Desestimando mi vergüenza por no haber visto yo antes el clásico de Buñuel, me acompañó en ese ciclo mi profesora de la Alianza Francesa, experta, como buena lionesa, en el arte de los Lumière. Se había instalado en Caracas por razones sentimentales, según creo, desde la boyante Gran Venezuela; pero pensaba ya en regresar a Lyon, por aquellos años encapotados que anunciaban el Caracazo. Antoinette me explicó entonces que, a diferencia de filmes anteriores donde el maestro surrealista focalizaba objetos simbólicos con un travelling y un zoom nerviosos, Belle de jour instaló una filmación más sosegada, sin excluir la turbulencia interna que azota a personajes asediados por deseos subversivos. La expresión de los actores tiende al hieratismo, privilegiando entonces la mirada, “para lo que resultó perfecta la Deneuve impasible”, añadió Antoinette. Y así como lo hizo con la alta costura de Saint Laurent, la diva pareció aprender para el resto de su carrera las lecciones de Buñuel, quien habría dicho de ella, según mi profesora: “Es bella como la muerte, seductora como el deseo, y fría como la virtud”.
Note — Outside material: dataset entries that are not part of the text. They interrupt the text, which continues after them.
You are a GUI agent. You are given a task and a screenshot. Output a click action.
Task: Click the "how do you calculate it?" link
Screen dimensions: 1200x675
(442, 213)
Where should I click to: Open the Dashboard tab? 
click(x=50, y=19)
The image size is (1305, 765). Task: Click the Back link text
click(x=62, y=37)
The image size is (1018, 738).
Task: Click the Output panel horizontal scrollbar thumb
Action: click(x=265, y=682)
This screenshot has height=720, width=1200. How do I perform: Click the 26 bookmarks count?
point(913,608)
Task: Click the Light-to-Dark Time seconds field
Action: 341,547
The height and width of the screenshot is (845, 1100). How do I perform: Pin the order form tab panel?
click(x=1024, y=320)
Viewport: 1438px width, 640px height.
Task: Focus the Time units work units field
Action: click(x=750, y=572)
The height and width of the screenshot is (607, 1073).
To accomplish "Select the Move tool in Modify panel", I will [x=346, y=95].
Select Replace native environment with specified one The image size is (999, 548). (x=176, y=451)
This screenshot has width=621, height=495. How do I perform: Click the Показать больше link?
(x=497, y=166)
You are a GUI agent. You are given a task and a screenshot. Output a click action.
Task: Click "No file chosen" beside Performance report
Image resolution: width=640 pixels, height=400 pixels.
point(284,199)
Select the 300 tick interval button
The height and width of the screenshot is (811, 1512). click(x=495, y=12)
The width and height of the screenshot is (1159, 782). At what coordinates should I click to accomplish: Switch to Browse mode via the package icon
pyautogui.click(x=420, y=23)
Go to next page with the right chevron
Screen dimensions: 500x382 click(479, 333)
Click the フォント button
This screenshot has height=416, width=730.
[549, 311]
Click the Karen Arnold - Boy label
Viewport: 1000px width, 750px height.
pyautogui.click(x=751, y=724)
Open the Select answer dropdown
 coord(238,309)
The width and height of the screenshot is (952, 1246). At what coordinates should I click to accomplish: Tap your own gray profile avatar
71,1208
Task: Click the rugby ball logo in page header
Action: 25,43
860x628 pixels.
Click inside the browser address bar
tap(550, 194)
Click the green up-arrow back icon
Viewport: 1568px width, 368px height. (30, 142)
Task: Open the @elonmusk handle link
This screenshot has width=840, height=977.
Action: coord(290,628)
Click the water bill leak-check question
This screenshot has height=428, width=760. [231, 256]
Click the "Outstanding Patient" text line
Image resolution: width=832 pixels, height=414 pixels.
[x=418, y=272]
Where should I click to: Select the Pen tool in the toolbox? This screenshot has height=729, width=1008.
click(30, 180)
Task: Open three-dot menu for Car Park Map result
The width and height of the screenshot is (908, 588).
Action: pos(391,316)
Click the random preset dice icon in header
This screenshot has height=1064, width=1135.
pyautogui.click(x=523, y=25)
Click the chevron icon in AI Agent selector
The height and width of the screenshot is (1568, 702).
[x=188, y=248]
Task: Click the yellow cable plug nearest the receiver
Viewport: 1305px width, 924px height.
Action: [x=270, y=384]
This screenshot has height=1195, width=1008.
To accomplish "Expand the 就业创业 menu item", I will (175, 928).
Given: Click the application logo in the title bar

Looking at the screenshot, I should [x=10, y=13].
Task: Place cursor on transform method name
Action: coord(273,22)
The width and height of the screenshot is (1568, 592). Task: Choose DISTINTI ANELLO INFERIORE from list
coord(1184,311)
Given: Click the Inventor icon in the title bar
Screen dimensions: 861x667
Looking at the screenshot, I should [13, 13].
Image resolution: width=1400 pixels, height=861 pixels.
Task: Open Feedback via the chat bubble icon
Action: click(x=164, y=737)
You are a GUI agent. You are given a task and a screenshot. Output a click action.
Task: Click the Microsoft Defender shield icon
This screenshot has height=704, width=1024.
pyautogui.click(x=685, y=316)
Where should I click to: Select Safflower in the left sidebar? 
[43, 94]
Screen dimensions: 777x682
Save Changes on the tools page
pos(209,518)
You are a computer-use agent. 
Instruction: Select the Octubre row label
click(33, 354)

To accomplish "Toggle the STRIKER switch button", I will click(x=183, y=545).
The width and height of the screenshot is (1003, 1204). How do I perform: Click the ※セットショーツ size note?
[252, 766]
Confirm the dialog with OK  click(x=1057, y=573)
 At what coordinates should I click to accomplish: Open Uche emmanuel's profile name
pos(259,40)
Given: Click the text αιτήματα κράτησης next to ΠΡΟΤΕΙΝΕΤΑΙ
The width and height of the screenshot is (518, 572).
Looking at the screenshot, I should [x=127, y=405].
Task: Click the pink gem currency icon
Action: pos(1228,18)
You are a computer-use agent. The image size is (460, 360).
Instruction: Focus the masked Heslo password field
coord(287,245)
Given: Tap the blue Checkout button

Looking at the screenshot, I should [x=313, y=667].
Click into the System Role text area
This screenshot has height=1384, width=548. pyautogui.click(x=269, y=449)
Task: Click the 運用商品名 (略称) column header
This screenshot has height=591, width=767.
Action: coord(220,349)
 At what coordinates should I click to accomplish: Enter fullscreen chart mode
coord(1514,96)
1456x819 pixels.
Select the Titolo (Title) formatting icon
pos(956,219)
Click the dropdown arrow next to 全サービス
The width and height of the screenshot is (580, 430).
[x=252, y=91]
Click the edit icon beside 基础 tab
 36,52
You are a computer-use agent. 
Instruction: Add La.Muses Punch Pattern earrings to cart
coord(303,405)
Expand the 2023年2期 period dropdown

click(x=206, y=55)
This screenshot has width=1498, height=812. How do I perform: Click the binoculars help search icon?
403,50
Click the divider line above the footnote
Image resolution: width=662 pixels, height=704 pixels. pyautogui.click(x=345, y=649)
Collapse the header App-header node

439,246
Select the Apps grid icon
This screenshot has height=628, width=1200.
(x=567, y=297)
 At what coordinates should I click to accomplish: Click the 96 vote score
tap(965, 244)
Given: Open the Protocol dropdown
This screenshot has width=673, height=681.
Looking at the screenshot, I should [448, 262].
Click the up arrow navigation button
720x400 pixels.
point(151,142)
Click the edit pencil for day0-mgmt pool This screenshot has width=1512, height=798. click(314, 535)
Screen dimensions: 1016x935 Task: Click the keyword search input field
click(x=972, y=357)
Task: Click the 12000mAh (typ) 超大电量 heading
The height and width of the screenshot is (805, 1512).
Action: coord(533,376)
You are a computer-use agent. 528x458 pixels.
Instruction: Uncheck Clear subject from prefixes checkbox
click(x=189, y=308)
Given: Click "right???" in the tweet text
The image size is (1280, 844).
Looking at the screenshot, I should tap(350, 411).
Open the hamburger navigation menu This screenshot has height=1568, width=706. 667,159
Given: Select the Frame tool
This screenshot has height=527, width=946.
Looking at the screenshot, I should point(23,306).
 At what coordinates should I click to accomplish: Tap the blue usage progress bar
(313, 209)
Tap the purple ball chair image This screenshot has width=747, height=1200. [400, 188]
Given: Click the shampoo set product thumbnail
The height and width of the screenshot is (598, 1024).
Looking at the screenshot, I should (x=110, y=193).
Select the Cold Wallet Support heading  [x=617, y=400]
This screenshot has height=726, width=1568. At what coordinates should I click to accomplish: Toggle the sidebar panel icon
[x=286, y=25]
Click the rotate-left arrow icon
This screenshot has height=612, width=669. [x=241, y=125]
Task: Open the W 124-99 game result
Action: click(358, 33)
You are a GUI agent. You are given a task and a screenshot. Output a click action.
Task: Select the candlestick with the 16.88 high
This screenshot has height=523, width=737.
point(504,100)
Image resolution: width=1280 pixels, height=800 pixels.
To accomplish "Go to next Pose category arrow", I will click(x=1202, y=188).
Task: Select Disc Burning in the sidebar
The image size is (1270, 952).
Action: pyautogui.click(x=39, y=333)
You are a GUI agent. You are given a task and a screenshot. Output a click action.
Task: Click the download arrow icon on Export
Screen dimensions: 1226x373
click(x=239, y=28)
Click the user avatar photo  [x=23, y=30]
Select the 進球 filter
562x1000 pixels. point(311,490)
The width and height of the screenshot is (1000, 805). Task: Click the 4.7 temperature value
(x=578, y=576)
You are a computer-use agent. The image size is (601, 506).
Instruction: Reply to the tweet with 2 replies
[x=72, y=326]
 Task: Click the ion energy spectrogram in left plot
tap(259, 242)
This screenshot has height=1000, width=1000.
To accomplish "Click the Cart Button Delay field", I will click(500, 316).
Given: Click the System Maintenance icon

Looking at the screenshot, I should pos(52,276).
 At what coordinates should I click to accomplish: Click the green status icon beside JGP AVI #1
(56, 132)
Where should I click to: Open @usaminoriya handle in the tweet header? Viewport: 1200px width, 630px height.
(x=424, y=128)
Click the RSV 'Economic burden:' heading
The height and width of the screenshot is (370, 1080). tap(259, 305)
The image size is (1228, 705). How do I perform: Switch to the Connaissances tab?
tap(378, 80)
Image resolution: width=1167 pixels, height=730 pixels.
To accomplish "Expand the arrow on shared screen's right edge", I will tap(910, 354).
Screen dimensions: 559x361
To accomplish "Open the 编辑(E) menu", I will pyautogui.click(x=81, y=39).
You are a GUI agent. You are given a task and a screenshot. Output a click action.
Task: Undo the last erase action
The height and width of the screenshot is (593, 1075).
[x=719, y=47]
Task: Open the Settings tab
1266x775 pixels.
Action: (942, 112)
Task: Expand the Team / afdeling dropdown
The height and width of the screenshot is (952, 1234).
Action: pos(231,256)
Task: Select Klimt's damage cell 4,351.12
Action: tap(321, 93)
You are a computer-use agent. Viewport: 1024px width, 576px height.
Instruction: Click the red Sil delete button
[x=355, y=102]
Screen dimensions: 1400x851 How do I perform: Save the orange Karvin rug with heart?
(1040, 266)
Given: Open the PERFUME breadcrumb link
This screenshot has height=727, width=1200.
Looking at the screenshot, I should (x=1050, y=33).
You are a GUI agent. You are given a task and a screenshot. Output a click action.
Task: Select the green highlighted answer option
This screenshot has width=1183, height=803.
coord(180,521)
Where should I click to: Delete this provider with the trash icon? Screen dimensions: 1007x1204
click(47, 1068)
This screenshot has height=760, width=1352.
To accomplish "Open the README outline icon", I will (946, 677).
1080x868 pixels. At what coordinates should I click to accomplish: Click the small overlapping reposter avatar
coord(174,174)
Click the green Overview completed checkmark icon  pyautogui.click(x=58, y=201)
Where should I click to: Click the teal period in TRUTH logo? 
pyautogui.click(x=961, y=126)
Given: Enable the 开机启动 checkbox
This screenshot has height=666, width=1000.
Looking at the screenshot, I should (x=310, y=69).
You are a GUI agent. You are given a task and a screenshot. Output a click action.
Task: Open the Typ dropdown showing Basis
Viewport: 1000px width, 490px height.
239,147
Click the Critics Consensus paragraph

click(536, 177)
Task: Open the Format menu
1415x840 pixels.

5. Nunca he visto la película traducida en Venezuela como Mi hombre es un salvaje, estrenada en 1975 con gran éxito en Francia. Leí en internet que se trata de una comedia de enredos y aventuras en los que, en torno a la francesa Nelly, residente en Caracas como Antoinette, se cruzan inmigrantes italianos y franceses en la Gran Venezuela, en medio de vuelos de Viasa y los abundantes dólares de marras. Quizás en la elección de la locación contó la imagen de moda ostentada por Caracas a comienzos de los setenta, como lo atestiguaban las celebridades de paso por el hotel Ávila.
Era la ambiance entre glamorosa y farandulera de una capital que quería ser cosmopolita, la cual se condensó aquella noche de mi adolescencia en la esquina de la avenida Los Próceres, frente a Parque Anauco, mientras la Deneuve filmaba su escena a la entrada del edificio Máctor. Algunos vecinos recuerdan esa postal en el sitio Crónicas de San Bernardino, así como mis hermanos mayores lo han hecho al ayudarme a escribir esta crónica. Y acaso la diva francesa conserve también una memoria vaga de la urbanización caraqueña de clase media, adonde seguramente accedió a través de la Cota Mil flamante.